“Public Provisions” Pitfalls
By Christina Martin
Nobody likes physical pain, but often it gives us a signal that we need to change our behavior before we incur serious injury. In the sphere of social policy, government entitlements designed to avoid short-term pain too often work against natural and healthy incentives that help individuals to avoid longer-term pain. Many people will endure smaller temporary pains, work harder, save more, eat healthier and build a social network in order to avoid larger future pains like hunger or homelessness. This is not a new observation and has been commented on for thousands of years.
Our nation’s founders were well aware of the importance of incentives. In 1766 Benjamin Franklin declared in a letter to the London Chronicle that England’s poor were the most miserable in the world because England’s welfare programs had destroyed essential incentives, making people dependent on the government. He concluded after his world travels that “the more public provisions were made for the poor, the less they provided for themselves, and of course became poorer,” but “the less [that] was done for them, the more they did for themselves, and became richer.”
Franklin observed that there was “no country in the world where so many provisions are established for them” as in England, including hospitals for the poor, almshouses for the elderly, and generous government support. Of England’s government welfare he said:
- The day you passed that act, you took away from before their eyes the greatest of all inducements to industry, frugality, and sobriety, by giving them a dependence on somewhat else than a careful accumulation during youth and health, for support in age or sickness.
- In short, you offered a premium for the encouragement of idleness, and you should not now wonder, that it has had its effect in the increase of poverty. Repeal that law, and you will soon see a change in their manners.
While these words may seem harsh, Franklin was a well-known philanthropist who exhorted his peers to help the needy personally and voluntarily. He appreciated the difference between supporting and enabling.

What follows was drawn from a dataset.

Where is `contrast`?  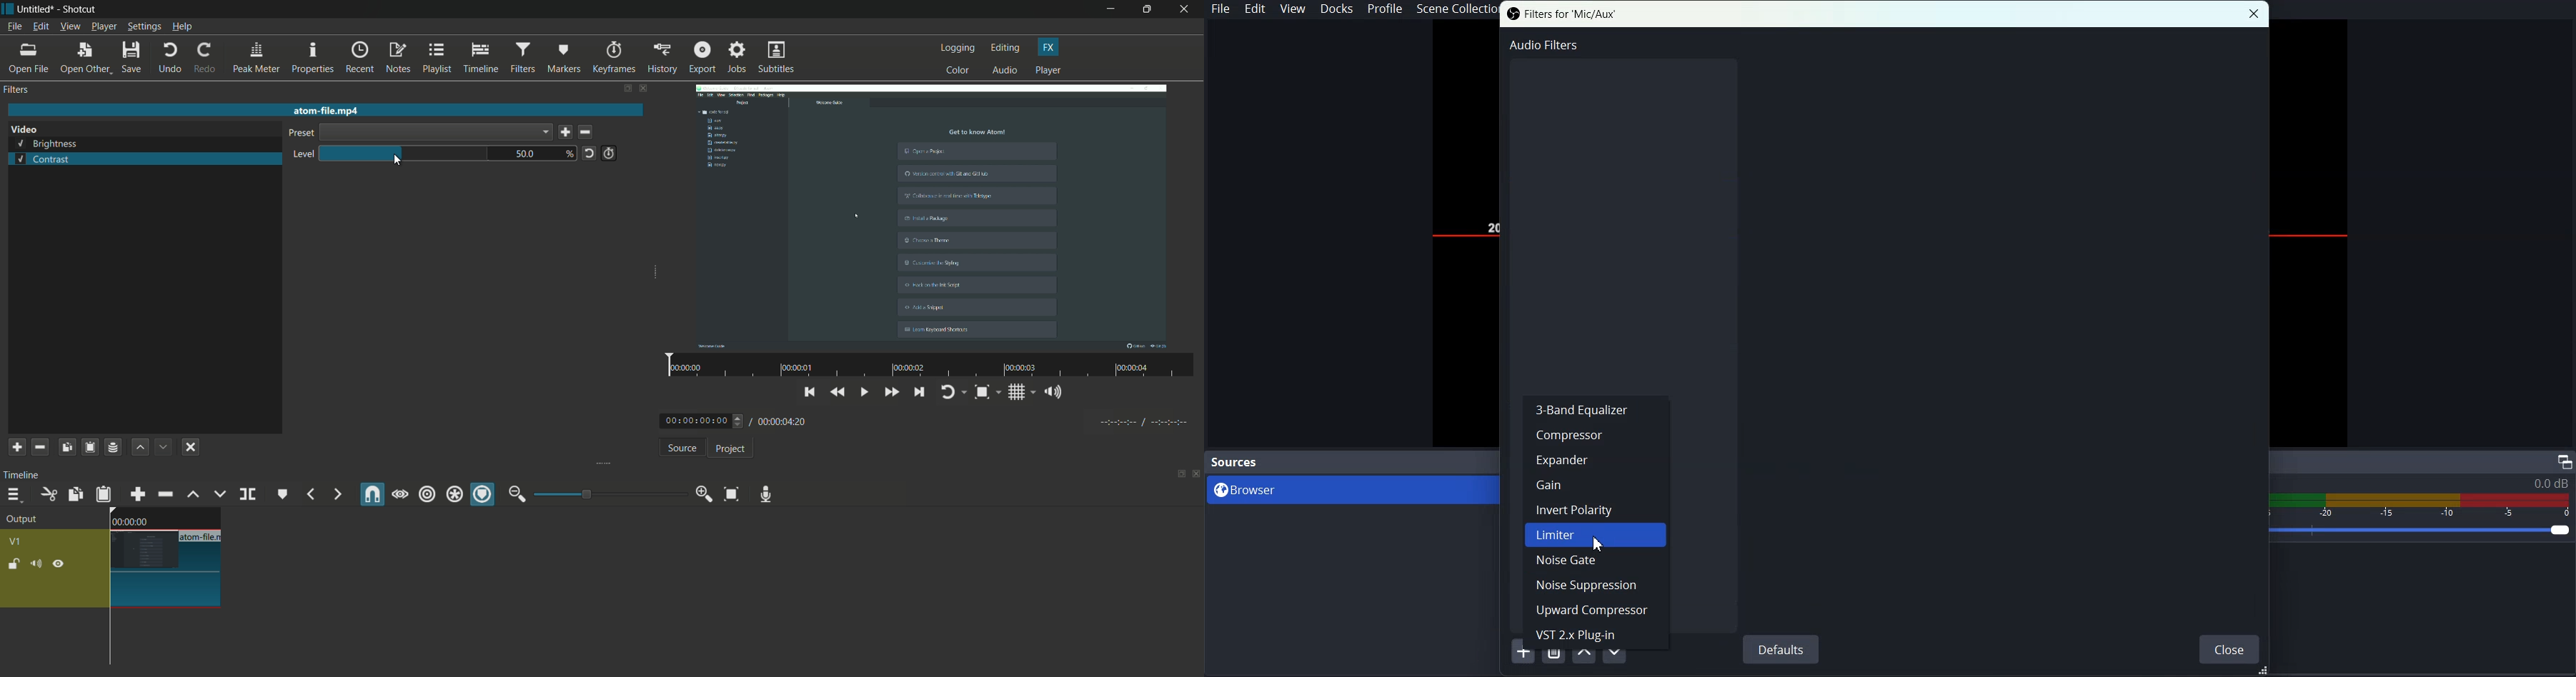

In early America, most poverty relief was delivered voluntarily through relationships. This not only encouraged gratitude, strong relationships and a strong community; but it also allowed those who gave aid to require recipients to take genuine steps toward employment and responsible behavior, when appropriate. Givers could tailor their aid to the needs and best interest of the individuals they sought to help, giving more to the neediest, and less to others.
Private charities still thrive today. However, their efforts are often undermined by government programs that create perverse incentives to work less, spend more and not plan for the future.
Government-sponsored attempts to alleviate poverty are funded by taxes and dictated by regulations. Regulations, by their nature, draw arbitrary lines and apply equally to all citizens. Accordingly, when government creates social safety nets, it creates entitlements, something to which citizens have a right if they fit certain legal criteria. Regulations, not relationships, determine how these programs are administered. If people have a legal right to something, they rarely will feel gratitude for it. If it is denied, they will feel cheated, regardless of whether or not they deserved it in the first place.
Nowhere is the failure of government entitlements more evident than in the failed War on Poverty. Since the 1960s, government spending on poverty relief has risen precipitously even after adjusting for inflation, yet it has had little or no impact on the poverty rate.1 The only significant progress in reducing poverty, especially child poverty, came from the welfare reforms of the mid-1990s, which required more welfare recipients to work or to train for work. Commenting on these reforms, Ron Haskins, a scholar for the Brookings Institute, agrees that using “carrots and sticks” is the most effective way to get individuals out of poverty.2 Yet, even if the government would build further upon such reforms, it could not substitute for charity, nor could it escape trampling on individual liberty.
Government programs always involve coercion, because that is the only tool in the government’s toolbox. When your neighbor gets welfare, you are forced to work on his behalf. There is no compassion involved in robbing Peter to pay Paul. In contrast, private charity violates no one’s rights and allows people to express their compassion in the manner and the amount they wish. A shift to a system that relies more on private charity and philanthropy not only would restore liberty and property rights, it also would restore the important natural incentives that motivate people to work hard and to live responsibly.
Christina Martin is Director of the Asset Ownership Project at Cascade Policy Institute, Oregon’s free market public policy research organization.